AI Search RAG (Retrieval-Augmented Generation)
The AI Search RAG (Retrieval-Augmented Generation) capability provides a framework that enhances the search accuracy of AI Search results by narrowing the Large Language Model's focus to a specific, contextual data set, instead of the vast, general data it was trained on.
AI Search RAG overview
- Indexing
- Prepare and organize data to make it searchable. It includes the ais_datasource table and semantic indexing configurations. For more information, see Indexed sources in AI Search.
- Searching
- Find the most relevant results from the indexed data using a query. It includes RAG retrieval API to run search on indexed data of the search profile, and RAG capability that manages the RAG process, including retriever and re-ranker to deliver relevant results.
- Query Rewrite: Rewrites the complex or long queries into concise, short form to avoid truncation issues with the embedding model's token limit.
- Retriever: Uses the rewritten query to retrieve the most relevant results from indexed sources.
- Re-ranker: Uses LLM to further refine the ranking of retrieved results.
- Final Response: The output of the re-ranker is returned as the final response.
The AI Search RAG system works by first organizing data into a searchable format using specific indexing configurations. When a user asks a question, the system processes it and may rephrase the query for better understanding. It then searches for relevant information with the help of retriever and the re-ranker uses AI to arrange them in the most useful order. All of these steps work together under the guidance of a search profile to produce an accurate and context-rich answer for the user.
Embedding model in AI Search RAG
AI Search RAG uses the advanced search methods, such as semantic or vector search to find relevant and more context-oriented information from the configured indexed sources. The semantic search further uses embedding model to retrieve the most relevant data based on the user search query for embedding generation. This retrieved information along with the search query then prompts the LLM model to generate the relevant response.

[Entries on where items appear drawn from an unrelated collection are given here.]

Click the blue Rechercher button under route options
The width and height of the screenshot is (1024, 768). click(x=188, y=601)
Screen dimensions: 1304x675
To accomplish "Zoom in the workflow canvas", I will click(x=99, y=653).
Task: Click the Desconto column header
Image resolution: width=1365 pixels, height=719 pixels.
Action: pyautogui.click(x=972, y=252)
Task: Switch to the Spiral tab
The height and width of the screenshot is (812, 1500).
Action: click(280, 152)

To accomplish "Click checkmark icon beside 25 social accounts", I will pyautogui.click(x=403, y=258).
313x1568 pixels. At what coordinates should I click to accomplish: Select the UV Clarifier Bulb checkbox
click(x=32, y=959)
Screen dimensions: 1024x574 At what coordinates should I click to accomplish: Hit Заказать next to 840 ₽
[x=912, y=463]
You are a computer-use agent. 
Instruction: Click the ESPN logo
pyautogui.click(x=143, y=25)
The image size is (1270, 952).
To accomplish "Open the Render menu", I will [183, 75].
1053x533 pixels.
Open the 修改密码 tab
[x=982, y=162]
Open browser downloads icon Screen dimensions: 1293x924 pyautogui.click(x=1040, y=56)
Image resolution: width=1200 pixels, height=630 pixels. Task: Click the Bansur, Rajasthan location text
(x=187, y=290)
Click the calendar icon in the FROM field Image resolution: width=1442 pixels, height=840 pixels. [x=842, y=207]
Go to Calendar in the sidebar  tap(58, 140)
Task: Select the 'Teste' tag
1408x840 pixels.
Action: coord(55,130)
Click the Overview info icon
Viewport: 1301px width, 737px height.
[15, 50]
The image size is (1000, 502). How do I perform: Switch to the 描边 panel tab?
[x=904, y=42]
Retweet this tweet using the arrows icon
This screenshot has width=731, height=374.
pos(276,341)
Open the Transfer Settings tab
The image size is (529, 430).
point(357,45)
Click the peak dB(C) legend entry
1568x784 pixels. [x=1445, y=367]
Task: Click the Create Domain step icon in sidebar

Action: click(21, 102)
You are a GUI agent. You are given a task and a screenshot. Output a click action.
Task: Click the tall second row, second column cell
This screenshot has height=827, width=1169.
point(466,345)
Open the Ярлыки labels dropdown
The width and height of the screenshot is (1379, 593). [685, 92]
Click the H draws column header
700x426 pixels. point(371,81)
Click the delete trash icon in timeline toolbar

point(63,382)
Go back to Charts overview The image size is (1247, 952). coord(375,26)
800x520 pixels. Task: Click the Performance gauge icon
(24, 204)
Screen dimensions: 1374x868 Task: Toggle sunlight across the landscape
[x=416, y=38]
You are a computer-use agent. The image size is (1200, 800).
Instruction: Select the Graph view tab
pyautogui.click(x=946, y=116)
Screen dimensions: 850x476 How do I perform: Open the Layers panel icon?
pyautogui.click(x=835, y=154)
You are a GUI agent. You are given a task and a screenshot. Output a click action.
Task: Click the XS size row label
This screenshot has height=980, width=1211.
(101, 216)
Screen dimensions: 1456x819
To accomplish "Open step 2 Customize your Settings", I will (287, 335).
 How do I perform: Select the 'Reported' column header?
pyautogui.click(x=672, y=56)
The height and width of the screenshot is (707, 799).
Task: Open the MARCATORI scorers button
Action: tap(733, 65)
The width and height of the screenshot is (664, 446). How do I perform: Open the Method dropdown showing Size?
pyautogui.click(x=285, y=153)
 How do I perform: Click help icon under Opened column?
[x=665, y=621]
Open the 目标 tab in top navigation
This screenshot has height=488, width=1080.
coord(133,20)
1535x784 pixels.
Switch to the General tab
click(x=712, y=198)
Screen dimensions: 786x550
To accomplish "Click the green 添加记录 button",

An embedding model is the engine behind RAG that helps it to search and retrieve the correct information from the indexed sources and embed that information into vector map before sending it to the LLM model. ServiceNow AI Search RAG uses the default ServiceNow Embedding (E5) model and it also supports additional third-party embedding models, such as Azure OpenAI Embedding and Gemini Text Embedding. You can also bring your own third-party hosted custom embedding model to create embeddings for your RAG use case.
Activating AI Search RAG (Retrieval-Augmented Generation)
AI Search RAG (Retrieval-Augmented Generation) functionality is provided by the AI Search RAG plugin (sn_ais_rag). This plugin is automatically activated for your instance when you install Generative AI Controller or any Now Assist application.